> Task data
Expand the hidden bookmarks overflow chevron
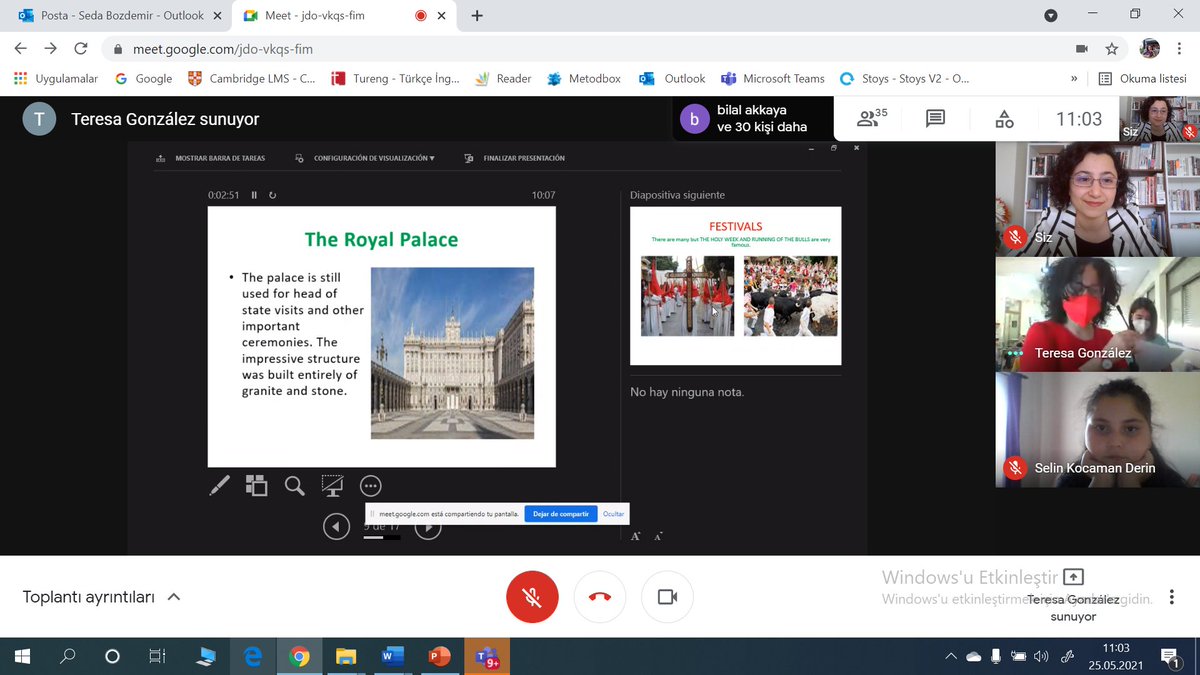Image resolution: width=1200 pixels, height=675 pixels. coord(1073,78)
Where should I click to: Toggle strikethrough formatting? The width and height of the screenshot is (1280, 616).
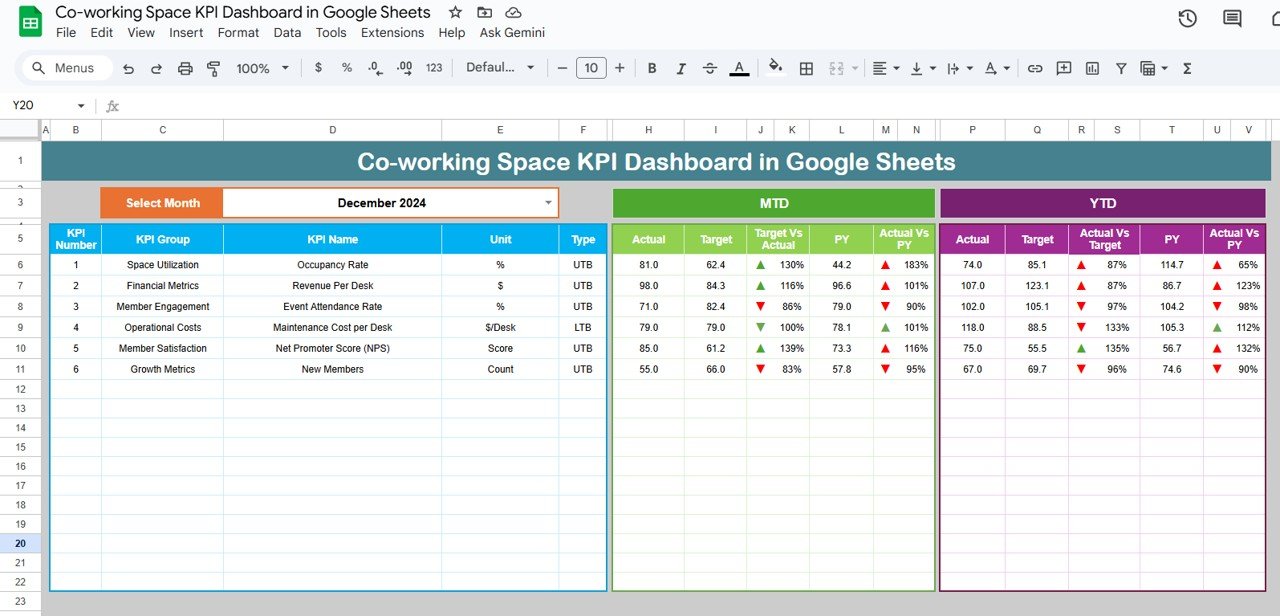[710, 68]
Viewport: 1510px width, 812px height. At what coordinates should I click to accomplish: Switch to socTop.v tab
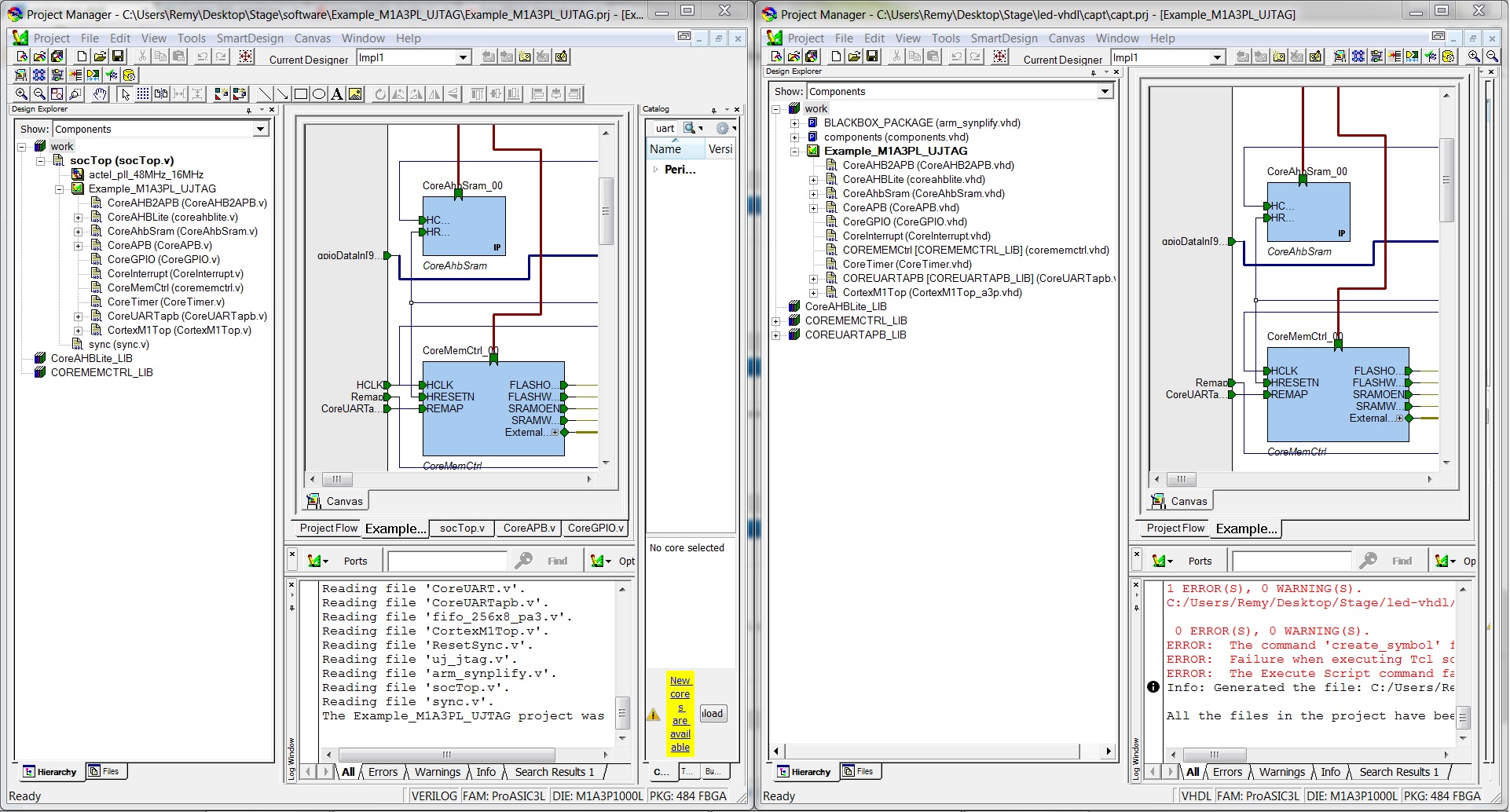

> Your instructions
Could you put the material above into a numbered list, one line per item, skipping blank lines and leaving out the pictures?

> Exercise solution
1. Expand the hidden bookmarks overflow chevron
2. Image resolution: width=1200 pixels, height=675 pixels. coord(1073,78)
3. Where should I click to: Toggle strikethrough formatting? The width and height of the screenshot is (1280, 616).
4. [710, 68]
5. Viewport: 1510px width, 812px height. At what coordinates should I click to accomplish: Switch to socTop.v tab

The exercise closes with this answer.